The request: Carry on the text about mean times to absorption in the earthquake Markov chain, starting right after its final line.

--- Reading text ---

We can solve this using computation in R as well, by condensing this to the following matrix algebra relation.

\[ \boldsymbol{\mu=1+\textbf{Q}\mu} \]

Where:

  • \(\mu\) is the vector of MTTAs
  • \(\textbf{Q}\) is the transition submatrix of transient states to transient states
Code
Q <- P_absorb[as.character(0:4), as.character(0:4)]
I <- diag(nrow = 5)

solve(I - Q, rep(1, 5)) %>%
  as.matrix() %>%
  t() %>%
  as.data.frame()

Interestingly, we find that for every transient magnitude/state in the chain, it takes on average 85-86 earthquakes to get to an absorbing magnitude/state. This makes sense given the structure of the graph, as generally the transient states are fully connected to each other in a clique.

5)

--- Stored data ---

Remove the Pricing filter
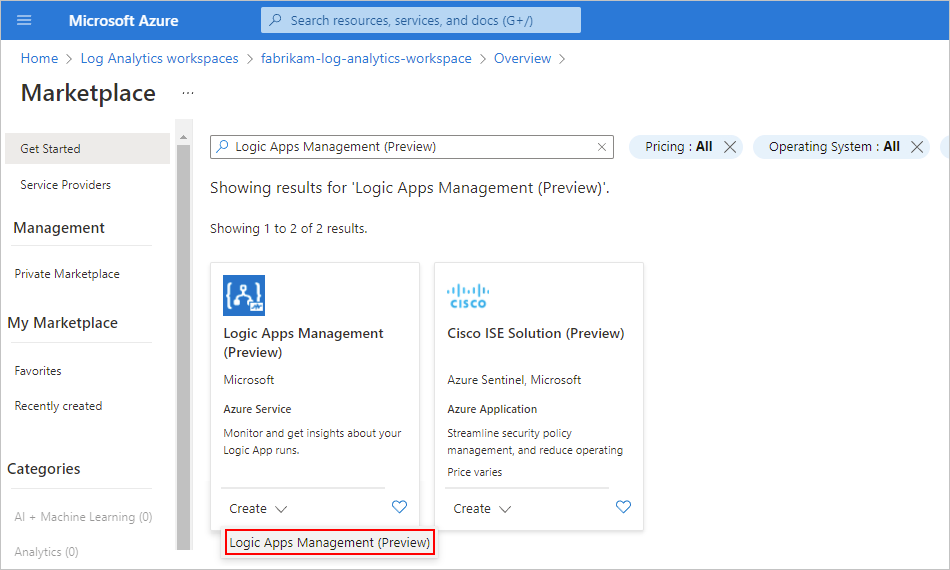Image resolution: width=950 pixels, height=570 pixels. click(x=730, y=147)
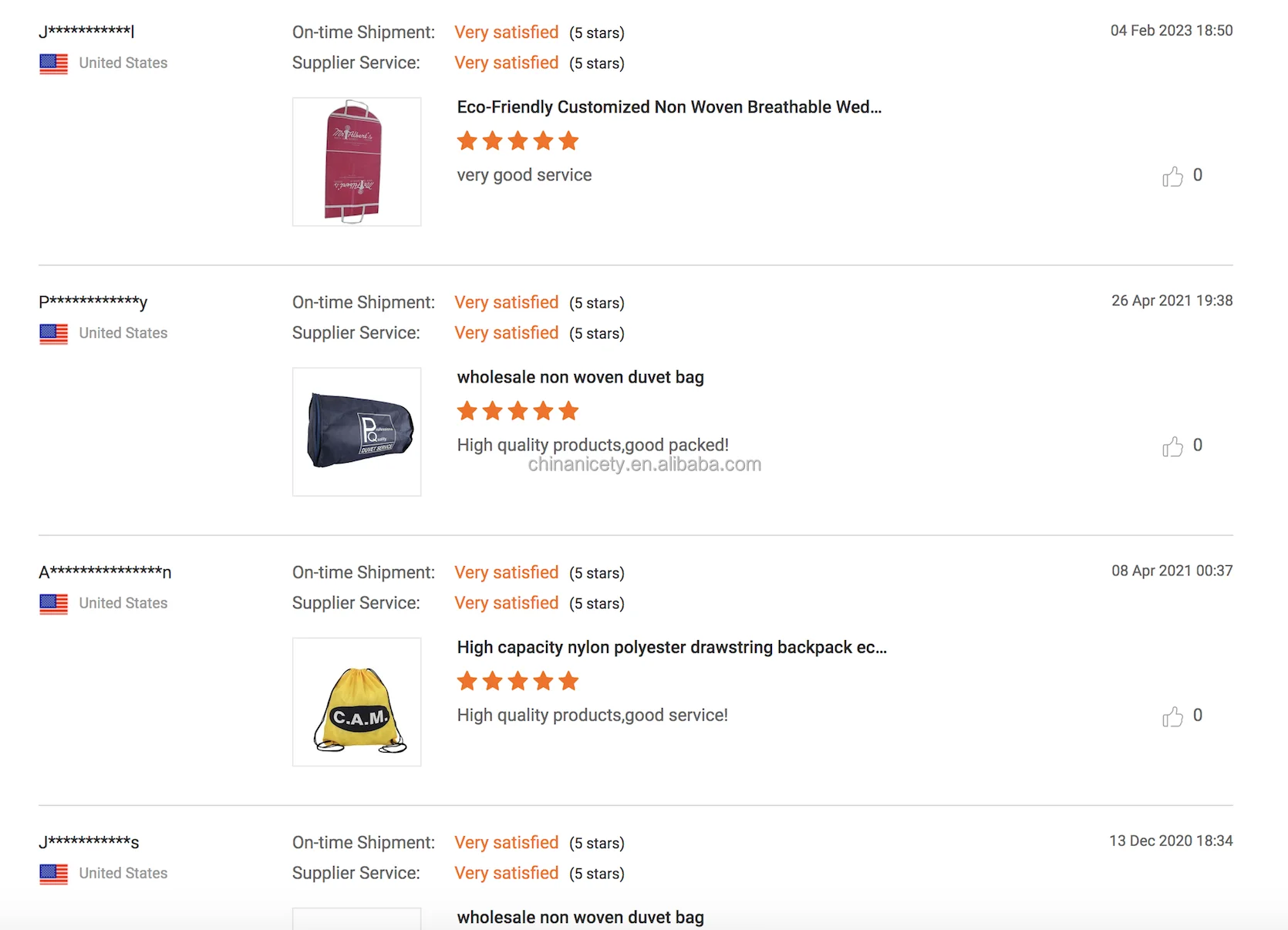Open second review's "wholesale non woven duvet bag" link
1288x930 pixels.
[580, 377]
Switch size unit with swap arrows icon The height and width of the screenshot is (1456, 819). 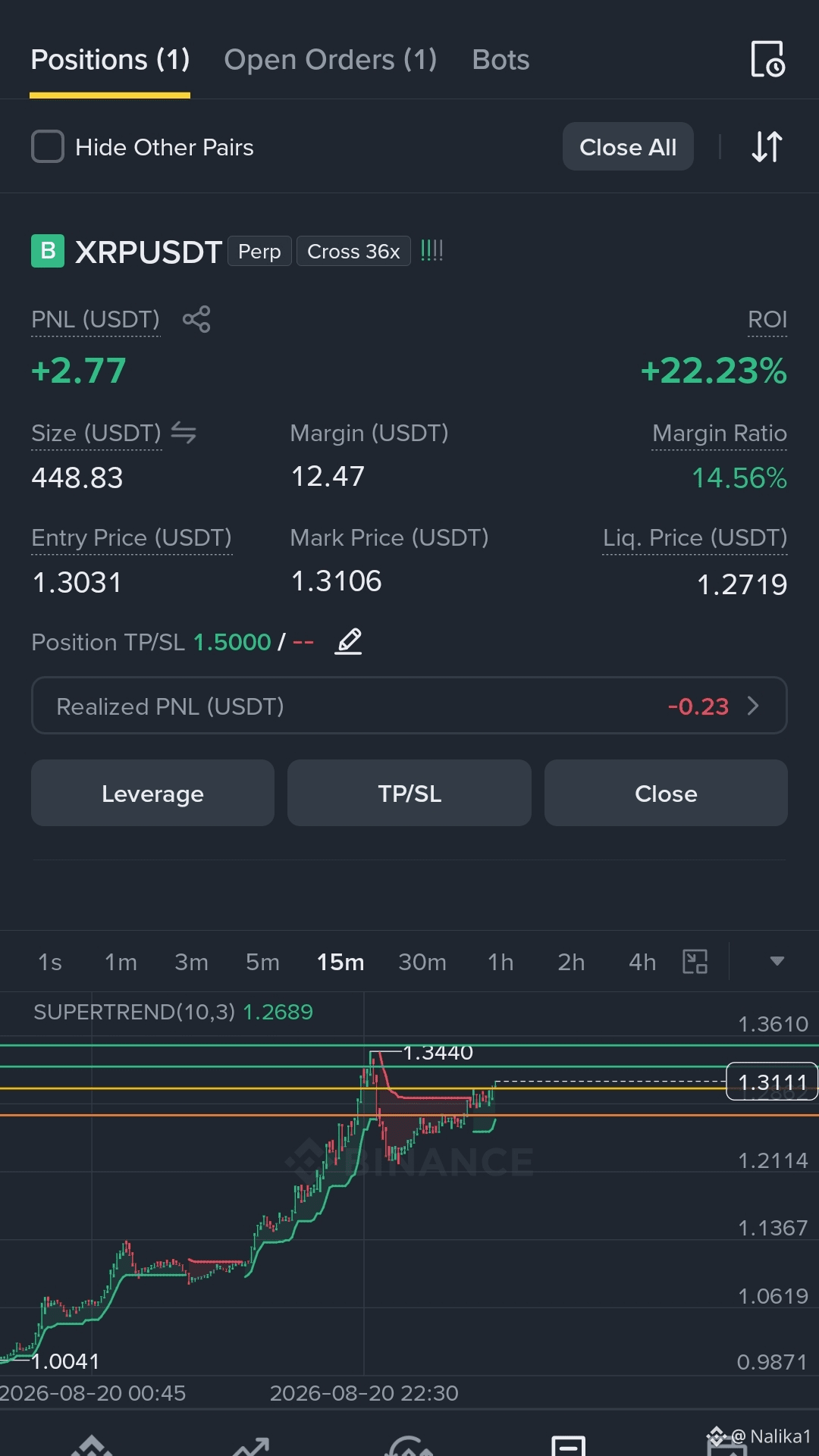184,433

---

Task answer:
Using the transition matrix, simulate chains starting with the same magnitude as the observed data. Find \(E[T]\) and plot the distribution of T. Then overlay an exponential distribution with parameter equal to \(E[T]\). What do you notice?

Let’s start out with a single chain. First, let’s enumerate our starting distribution, \(\pi_0\). We want to 100% start with the same starting state as our observed data, so we want our starting distribution to reflect that.

Code
X0 <- mags[1]
pi_0 <- setNames(rep(0, max_mag+1), 0:max_mag)
pi_0[as.character(X0)] <- 1
pi_0 %>%
  as.matrix() %>%
  t() %>%
  as.data.frame()

Next, let’s generate states until we see a magnitude of 5 or above.

Code
# Sample from the starting distribution
state <- sample(state_names, 1, prob = pi_0)
# Initialize index
i <- 2

# Initialize chain
path <- numeric()
# Set starting state
path[[1]] <- state
# Keep generating states until we encounter absorbing state
while (!(state %in% 5:10)) {
  state <- sample(state_names, 1, prob = P[as.character(path[[i - 1]]),])
  path[[i]] <- state
  i = i + 1
}

cat(path)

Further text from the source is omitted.